The driver’s license, in addition to passports and identification playing cards of individuals from nations together with Australia and Saudi Arabia, have been accessible on Lark as of final 12 months, based on the paperwork seen by The Times.

Lark additionally uncovered customers’ baby sexual abuse supplies. In one October 2019 dialog, TikTookay workers mentioned banning some accounts that had shared content material of ladies over three years previous who have been topless. Workers additionally posted the pictures on Lark.

Mr. Haurek, the TikTookay spokesperson, mentioned workers have been instructed to by no means share such content material and to report it to a specialised inside baby security staff.

TikTookay workers have raised questions on such incidents. In an inside report final July, one worker requested if there have been guidelines for dealing with person information in Lark. Will Farrell, the interim safety officer of TikTookay’s US Data Security, which can oversee US person information as a part of Project Texas, mentioned, “No coverage on the time.”

A senior safety engineer at TikTookay additionally mentioned final fall that there may very well be 1000’s of Lark teams mishandling person information. In a recording, which The Times obtained, the engineer mentioned TikTookay wanted to maneuver the information “out of China and run Lark out of Singapore.” TikTookay is headquartered in Singapore and Los Angeles.

Mr. Haurek referred to as the engineer’s feedback “inaccurate” and mentioned TikTookay reviewed cases the place Lark teams have been probably mishandling person information and took steps to deal with them. He mentioned the corporate had a brand new course of for dealing with delicate content material and had put new limits on the dimensions of Lark teams.

TikTookay’s privateness and safety division has undergone reorganizations and departures previously 12 months, which some workers mentioned had slowed down or sidelined privateness and safety initiatives at a essential juncture.

Roland Cloutier, a cybersecurity knowledgeable and US Air Force veteran, stepped down final 12 months as the pinnacle of TikTookay’s international safety group, and a portion of his unit was positioned on a privacy-focused staff led by Yujun Chen, recognized to colleagues as Woody, a China-based government who has labored at ByteDance for years, three present and former workers mentioned.
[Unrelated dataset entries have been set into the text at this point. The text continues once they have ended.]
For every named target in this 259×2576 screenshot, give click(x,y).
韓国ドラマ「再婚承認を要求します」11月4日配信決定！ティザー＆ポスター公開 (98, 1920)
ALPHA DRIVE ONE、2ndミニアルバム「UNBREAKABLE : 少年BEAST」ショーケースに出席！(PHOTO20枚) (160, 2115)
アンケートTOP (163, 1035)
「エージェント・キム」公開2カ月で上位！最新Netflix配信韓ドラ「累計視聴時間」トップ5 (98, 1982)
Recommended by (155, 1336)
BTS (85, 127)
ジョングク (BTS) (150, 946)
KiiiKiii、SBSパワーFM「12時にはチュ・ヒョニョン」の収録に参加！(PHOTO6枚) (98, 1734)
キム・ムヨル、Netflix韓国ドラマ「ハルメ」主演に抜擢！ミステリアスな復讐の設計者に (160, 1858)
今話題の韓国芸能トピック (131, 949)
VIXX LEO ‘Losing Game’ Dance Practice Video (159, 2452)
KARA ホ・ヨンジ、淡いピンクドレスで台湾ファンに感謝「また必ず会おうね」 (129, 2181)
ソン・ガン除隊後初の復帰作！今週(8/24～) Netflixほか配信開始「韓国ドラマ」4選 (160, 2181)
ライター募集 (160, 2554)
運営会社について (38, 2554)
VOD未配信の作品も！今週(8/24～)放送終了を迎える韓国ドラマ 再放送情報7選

Mr. Chen beforehand targeted on software program high quality assurance.

Mr. Haurek mentioned Mr. Chen had “deep technical, information and product engineering experience” and that his staff studies to a California-based government. He mentioned TikTookay had a number of groups engaged on privateness and safety, together with greater than 1,500 employees on its US Data Security staff, and that it had spent greater than $1.5 billion to implement Project Texas.

ByteDance and TikTookay haven’t mentioned when Project Texas will likely be accomplished. When it’s, TikTookay mentioned, communications involving US person information will happen on a separate “inside collaboration instrument.”

Aaron Krolik contributed reporting. Alain Delaquerière contributed analysis.